## Work task
Give back the line that contains "Task: Open the user avatar menu" and every following line, exactly as they appear, through the end of the data.

○ ○ ○ ○ ○ ○ ○

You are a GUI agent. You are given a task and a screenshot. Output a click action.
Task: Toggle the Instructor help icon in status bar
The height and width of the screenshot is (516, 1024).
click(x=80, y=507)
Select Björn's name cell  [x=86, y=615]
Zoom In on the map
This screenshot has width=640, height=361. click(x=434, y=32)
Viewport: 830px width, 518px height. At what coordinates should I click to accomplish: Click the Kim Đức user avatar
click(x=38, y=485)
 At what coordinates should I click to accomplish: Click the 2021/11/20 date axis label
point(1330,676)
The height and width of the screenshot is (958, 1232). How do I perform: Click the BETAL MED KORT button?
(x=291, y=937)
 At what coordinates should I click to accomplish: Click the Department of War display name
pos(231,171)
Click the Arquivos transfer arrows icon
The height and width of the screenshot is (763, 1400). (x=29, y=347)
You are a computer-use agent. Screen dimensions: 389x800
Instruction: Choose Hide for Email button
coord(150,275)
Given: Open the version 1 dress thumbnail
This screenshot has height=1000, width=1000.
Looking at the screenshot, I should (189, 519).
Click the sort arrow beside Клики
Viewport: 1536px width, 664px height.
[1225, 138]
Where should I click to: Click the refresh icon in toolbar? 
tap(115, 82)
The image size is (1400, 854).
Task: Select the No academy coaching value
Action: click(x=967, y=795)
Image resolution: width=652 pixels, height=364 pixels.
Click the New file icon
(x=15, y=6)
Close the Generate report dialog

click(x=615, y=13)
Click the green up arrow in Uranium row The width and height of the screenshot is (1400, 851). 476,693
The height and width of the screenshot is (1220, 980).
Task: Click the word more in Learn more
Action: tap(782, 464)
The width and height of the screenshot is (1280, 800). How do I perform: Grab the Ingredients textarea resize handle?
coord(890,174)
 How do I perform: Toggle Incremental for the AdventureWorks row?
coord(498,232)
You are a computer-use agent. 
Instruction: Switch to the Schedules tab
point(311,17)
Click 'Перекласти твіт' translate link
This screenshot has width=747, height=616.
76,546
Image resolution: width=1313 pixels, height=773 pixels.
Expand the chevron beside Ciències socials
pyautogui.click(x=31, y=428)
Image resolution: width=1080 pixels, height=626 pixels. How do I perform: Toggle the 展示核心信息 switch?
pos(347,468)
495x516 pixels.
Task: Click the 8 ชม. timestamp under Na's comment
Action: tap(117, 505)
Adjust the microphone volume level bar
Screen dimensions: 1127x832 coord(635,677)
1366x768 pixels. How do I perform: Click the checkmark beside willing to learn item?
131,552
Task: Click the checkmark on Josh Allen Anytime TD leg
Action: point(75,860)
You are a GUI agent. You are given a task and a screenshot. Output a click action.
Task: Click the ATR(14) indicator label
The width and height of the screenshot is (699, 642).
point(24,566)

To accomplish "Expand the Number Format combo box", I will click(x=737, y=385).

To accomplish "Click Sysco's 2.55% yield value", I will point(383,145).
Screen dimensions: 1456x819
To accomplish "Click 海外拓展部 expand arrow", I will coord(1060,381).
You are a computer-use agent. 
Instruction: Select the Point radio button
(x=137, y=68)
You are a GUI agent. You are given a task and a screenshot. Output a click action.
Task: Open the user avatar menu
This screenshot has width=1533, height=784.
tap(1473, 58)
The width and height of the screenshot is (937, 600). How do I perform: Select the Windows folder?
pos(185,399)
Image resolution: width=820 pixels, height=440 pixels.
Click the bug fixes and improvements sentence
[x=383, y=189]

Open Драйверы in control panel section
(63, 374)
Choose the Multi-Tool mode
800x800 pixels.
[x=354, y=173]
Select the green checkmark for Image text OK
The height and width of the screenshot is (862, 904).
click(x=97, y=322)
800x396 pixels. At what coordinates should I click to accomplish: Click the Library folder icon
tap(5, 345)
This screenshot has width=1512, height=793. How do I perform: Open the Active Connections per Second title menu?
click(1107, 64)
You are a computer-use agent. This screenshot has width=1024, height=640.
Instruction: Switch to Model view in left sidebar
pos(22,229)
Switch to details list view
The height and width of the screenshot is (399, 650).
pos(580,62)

○ ○ ○ ○ ○ ○ ○

## Solution for this exercise
Task: Open the user avatar menu
This screenshot has width=1533, height=784.
tap(1473, 58)
The width and height of the screenshot is (937, 600). How do I perform: Select the Windows folder?
pos(185,399)
Image resolution: width=820 pixels, height=440 pixels.
Click the bug fixes and improvements sentence
[x=383, y=189]

Open Драйверы in control panel section
(63, 374)
Choose the Multi-Tool mode
800x800 pixels.
[x=354, y=173]
Select the green checkmark for Image text OK
The height and width of the screenshot is (862, 904).
click(x=97, y=322)
800x396 pixels. At what coordinates should I click to accomplish: Click the Library folder icon
tap(5, 345)
This screenshot has width=1512, height=793. How do I perform: Open the Active Connections per Second title menu?
click(1107, 64)
You are a computer-use agent. This screenshot has width=1024, height=640.
Instruction: Switch to Model view in left sidebar
pos(22,229)
Switch to details list view
The height and width of the screenshot is (399, 650).
pos(580,62)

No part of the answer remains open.